Aquel ciruelo era un árbol adulto, bastante alto y fornido, que resultó ser capaz de poder soportar el peso de ambos. Sólo cuando estuvimos los dos sentados en una gruesa rama me di cuenta de la agradable brisa que corría, y miré instintivamente a Samuel, que estaba con los ojos cerrados y parecía estar disfrutando del frescor de la noche.

-¿Te ha ayudado subirte aquí para aclarar tus conflictos existenciales? –espetó.

-No, no en gran medida –me reí.

-A mí tampoco –dijo encogiéndose de hombros, pero quizás tú si que puedas ayudarme a resolver una duda –dijo mientras me miraba serio, como siempre. Es que –prosiguió, ¿crees que debería de subirme a un ciruelo con una desconocida? Ni si quiera sé tu nombre.

Y otra vez ese dulce gesto que luchaba por vislumbrarse en su frío semblante.

-Vale, vale. Está bien –suspiré, me llamo Aurora. Como mi abuela –añadí.
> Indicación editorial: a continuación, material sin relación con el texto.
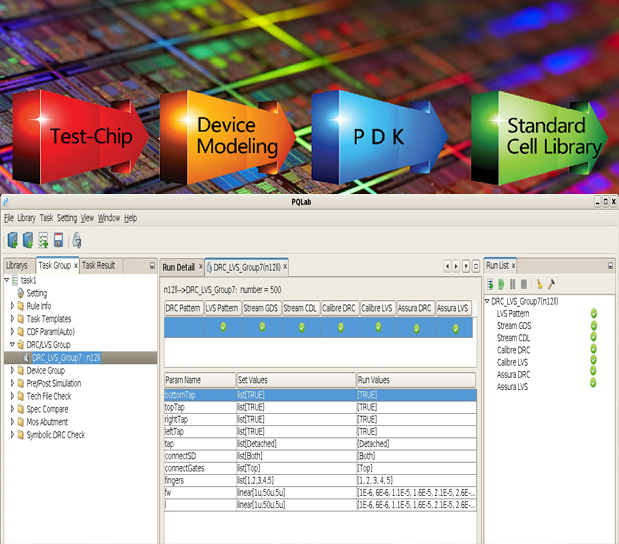Collapse the DRC/LVS Group folder

[x=11, y=344]
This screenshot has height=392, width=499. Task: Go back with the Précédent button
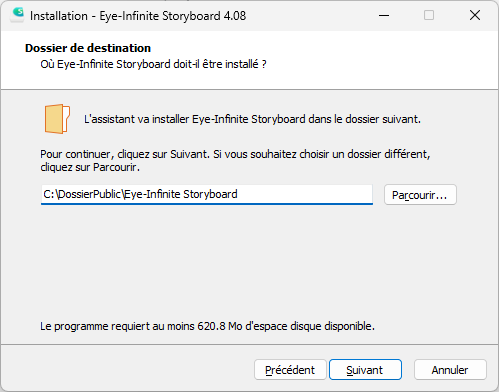290,370
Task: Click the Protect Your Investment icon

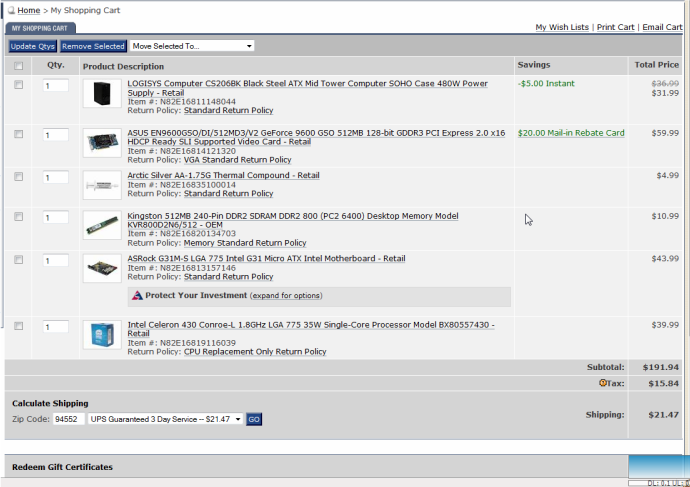Action: (x=137, y=296)
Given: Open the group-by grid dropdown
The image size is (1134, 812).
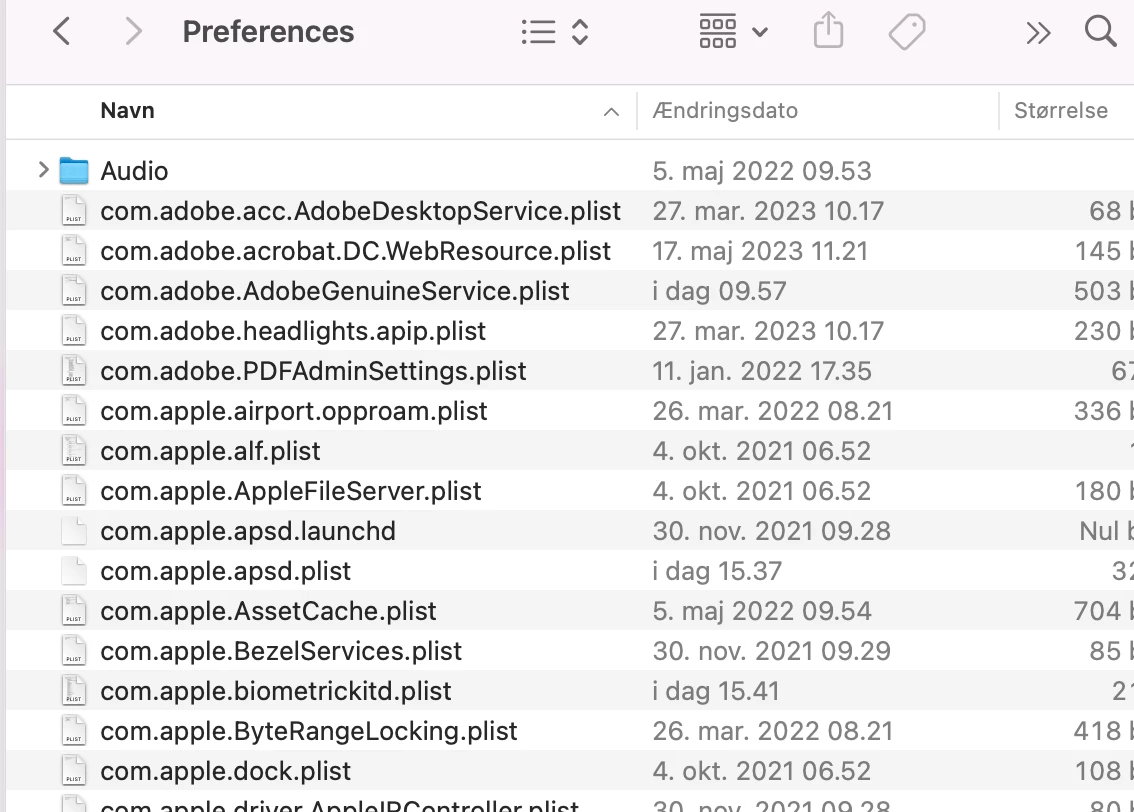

Su gesto fue de complacencia. No conseguí saber si se sentía satisfecho con mi nombre, o simplemente con el hecho de que se lo hubiera dicho. Asintió y repitió lentamente "Aurora". Me gustó como sonó en su boca. Cuando me dejó delante del apartamento volvió a gustarme "Que descanses, Aurora".

Esto ya no es el pueblo, ni hay juegos de ningún tipo, ni Julianes que duran lo que dura un corto verano, ni lo más importante: Penélopes. Aquí sólo estoy yo, Aurora. Escribiendo, a la vez que protagonizo, mi propia historia.